| WHAT NEEDS TO BE DONE |
Please rewrite the material between the line holding "This screenshot has width=986, height=702." and the end of the material, inclusive, replacing "status indicator" with "status light" and leaving everything else unchanged.

** BEGIN **

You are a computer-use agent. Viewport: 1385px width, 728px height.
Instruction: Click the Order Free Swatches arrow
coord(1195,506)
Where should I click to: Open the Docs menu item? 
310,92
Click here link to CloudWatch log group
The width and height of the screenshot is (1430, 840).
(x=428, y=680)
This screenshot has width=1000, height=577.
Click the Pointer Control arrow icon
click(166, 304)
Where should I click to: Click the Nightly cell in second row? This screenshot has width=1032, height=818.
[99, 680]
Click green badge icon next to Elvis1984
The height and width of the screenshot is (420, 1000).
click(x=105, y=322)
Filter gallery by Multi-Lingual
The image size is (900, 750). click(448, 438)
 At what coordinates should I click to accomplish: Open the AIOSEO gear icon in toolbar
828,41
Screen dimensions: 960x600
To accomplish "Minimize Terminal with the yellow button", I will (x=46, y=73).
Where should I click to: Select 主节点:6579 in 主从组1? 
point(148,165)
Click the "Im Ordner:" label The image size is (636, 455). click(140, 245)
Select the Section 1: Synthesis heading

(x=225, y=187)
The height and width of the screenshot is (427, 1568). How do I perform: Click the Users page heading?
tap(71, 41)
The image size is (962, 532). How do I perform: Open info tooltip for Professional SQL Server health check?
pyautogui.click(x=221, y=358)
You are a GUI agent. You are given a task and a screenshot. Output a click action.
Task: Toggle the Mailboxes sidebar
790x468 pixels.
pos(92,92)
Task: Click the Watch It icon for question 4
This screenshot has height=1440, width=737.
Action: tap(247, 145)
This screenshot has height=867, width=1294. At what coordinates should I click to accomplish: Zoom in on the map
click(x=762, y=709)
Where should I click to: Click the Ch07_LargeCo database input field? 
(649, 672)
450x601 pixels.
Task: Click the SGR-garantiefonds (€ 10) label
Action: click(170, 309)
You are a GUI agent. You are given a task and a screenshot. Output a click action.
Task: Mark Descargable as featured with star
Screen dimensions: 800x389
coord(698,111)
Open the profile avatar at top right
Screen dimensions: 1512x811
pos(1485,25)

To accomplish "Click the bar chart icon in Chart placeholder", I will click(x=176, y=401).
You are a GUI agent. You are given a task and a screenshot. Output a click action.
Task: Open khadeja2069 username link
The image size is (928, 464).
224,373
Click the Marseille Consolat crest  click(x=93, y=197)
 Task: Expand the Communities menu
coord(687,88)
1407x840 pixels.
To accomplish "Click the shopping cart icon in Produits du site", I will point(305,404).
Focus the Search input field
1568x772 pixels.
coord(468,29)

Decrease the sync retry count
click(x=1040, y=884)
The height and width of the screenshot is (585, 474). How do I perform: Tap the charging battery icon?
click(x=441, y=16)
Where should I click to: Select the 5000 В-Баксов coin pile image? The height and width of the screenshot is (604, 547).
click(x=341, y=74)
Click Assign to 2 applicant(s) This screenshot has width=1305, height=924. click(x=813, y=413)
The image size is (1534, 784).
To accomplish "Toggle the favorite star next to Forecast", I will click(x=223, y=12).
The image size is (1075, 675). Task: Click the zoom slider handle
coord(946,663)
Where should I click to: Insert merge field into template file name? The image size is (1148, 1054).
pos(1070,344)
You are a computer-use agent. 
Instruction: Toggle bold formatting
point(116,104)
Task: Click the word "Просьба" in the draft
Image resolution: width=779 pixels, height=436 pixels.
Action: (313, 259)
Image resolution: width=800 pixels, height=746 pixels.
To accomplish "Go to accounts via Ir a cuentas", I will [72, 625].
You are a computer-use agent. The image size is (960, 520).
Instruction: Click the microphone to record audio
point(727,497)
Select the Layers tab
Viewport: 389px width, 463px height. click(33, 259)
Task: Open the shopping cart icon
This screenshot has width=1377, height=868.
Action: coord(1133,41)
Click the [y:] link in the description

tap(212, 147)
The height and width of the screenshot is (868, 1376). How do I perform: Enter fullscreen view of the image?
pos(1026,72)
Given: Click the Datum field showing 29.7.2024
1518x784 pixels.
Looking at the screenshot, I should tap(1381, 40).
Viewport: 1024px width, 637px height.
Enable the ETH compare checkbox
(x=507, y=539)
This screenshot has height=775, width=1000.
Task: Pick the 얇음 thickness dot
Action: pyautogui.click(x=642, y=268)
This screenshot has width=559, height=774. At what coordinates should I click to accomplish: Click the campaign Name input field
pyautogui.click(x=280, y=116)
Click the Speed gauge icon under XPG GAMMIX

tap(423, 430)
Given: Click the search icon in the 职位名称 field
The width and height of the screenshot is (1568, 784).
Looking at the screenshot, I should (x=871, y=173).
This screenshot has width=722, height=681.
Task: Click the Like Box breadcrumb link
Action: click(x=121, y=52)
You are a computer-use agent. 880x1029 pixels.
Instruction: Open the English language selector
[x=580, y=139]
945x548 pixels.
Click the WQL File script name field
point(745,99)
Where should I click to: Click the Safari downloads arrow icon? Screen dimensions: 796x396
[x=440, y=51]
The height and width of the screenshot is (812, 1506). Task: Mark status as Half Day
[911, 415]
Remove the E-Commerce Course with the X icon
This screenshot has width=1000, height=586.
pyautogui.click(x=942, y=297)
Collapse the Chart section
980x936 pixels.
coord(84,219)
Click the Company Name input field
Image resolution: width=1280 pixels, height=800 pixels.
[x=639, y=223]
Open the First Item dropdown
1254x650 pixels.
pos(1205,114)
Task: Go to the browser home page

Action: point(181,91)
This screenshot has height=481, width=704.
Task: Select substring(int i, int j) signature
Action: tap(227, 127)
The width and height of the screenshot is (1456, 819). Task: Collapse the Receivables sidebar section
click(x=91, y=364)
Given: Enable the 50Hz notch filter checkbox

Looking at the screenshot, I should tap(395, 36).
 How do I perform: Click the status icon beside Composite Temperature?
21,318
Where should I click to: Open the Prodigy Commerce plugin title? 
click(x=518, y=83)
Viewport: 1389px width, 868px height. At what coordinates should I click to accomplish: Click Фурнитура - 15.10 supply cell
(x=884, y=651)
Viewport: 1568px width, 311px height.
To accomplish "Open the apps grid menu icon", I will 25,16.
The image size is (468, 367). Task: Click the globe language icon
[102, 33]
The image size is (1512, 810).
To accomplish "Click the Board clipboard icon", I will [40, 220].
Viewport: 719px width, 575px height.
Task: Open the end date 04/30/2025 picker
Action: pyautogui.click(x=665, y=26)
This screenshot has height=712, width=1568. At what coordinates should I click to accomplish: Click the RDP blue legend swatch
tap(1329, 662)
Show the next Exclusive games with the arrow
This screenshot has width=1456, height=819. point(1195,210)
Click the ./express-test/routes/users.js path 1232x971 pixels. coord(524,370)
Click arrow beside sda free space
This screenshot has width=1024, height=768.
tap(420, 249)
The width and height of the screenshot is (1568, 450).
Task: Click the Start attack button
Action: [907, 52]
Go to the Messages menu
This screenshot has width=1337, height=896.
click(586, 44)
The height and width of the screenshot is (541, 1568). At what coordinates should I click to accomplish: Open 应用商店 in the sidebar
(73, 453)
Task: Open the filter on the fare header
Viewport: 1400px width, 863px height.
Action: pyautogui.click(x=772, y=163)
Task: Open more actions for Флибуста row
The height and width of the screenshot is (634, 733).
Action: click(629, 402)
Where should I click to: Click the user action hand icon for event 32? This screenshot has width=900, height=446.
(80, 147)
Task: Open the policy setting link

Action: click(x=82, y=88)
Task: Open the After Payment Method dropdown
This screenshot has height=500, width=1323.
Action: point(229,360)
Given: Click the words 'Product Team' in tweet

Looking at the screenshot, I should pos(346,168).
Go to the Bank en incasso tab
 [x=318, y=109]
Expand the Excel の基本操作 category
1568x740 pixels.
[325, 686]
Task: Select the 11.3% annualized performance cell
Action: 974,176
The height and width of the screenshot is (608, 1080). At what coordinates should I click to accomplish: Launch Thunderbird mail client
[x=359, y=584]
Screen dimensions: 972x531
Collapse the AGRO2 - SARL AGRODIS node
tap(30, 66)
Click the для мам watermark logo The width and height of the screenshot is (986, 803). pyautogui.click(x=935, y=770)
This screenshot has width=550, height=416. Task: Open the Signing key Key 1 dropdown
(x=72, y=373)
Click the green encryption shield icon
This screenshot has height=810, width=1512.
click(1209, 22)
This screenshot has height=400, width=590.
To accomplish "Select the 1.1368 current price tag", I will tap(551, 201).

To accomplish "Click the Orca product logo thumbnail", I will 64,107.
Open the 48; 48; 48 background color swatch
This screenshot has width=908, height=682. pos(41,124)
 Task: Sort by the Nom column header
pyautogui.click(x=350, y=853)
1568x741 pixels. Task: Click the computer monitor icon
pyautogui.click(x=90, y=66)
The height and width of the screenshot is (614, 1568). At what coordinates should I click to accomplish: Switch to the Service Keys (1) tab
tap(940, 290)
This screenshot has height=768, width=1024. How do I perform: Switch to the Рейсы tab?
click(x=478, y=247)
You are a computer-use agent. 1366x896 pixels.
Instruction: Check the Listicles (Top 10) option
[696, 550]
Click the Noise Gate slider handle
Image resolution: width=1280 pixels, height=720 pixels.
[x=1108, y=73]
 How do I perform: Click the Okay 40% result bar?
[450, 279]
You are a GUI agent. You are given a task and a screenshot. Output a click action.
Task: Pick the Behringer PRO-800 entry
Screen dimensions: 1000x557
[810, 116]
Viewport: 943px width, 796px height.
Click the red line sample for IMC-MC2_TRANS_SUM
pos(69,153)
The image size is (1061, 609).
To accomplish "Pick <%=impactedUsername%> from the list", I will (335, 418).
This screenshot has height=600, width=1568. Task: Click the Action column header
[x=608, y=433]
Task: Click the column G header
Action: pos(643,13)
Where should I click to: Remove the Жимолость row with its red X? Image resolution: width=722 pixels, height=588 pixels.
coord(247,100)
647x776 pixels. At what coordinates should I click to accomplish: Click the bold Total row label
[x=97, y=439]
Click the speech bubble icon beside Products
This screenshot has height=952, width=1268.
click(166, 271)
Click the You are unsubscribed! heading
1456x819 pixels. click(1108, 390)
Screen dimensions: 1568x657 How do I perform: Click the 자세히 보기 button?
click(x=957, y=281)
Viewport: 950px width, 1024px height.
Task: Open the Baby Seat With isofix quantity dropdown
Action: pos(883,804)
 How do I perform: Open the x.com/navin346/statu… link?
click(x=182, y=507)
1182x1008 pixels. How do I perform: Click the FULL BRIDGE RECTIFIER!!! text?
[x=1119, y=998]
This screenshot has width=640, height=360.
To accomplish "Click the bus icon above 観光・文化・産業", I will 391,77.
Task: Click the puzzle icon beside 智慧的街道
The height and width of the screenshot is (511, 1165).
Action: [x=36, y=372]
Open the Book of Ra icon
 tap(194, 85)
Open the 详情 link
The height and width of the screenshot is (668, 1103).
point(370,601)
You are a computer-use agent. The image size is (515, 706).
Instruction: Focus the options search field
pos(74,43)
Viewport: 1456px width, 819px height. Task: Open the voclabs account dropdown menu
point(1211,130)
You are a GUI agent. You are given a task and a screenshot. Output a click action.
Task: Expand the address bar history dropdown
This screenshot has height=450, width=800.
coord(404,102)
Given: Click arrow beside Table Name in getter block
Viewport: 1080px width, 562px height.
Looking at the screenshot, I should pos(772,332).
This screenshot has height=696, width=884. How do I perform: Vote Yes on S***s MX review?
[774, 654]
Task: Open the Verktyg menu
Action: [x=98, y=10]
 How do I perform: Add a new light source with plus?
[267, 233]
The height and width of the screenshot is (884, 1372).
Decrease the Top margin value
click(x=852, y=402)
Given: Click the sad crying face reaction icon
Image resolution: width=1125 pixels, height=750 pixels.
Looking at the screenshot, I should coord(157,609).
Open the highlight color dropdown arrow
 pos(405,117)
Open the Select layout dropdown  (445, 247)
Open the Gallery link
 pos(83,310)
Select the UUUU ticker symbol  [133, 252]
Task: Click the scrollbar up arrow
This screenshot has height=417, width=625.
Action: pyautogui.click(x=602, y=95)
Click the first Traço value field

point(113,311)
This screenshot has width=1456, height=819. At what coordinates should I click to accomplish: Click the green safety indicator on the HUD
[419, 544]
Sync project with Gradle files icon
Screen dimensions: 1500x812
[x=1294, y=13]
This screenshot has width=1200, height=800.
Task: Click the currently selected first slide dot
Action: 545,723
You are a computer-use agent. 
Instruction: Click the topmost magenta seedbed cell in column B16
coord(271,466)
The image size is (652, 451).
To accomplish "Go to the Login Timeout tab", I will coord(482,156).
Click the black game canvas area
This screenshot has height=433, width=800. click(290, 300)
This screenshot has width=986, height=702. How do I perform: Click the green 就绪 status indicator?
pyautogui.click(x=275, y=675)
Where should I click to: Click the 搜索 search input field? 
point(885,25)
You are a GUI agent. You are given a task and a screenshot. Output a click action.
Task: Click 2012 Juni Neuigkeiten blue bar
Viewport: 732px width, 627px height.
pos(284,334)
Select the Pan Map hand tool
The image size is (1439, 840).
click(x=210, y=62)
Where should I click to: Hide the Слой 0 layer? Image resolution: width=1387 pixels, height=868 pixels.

** END **

| FULL ANSWER |
This screenshot has width=986, height=702. How do I perform: Click the green 就绪 status light?
pyautogui.click(x=275, y=675)
Where should I click to: Click the 搜索 search input field? 
point(885,25)
You are a GUI agent. You are given a task and a screenshot. Output a click action.
Task: Click 2012 Juni Neuigkeiten blue bar
Viewport: 732px width, 627px height.
pos(284,334)
Select the Pan Map hand tool
The image size is (1439, 840).
click(x=210, y=62)
Where should I click to: Hide the Слой 0 layer? Image resolution: width=1387 pixels, height=868 pixels.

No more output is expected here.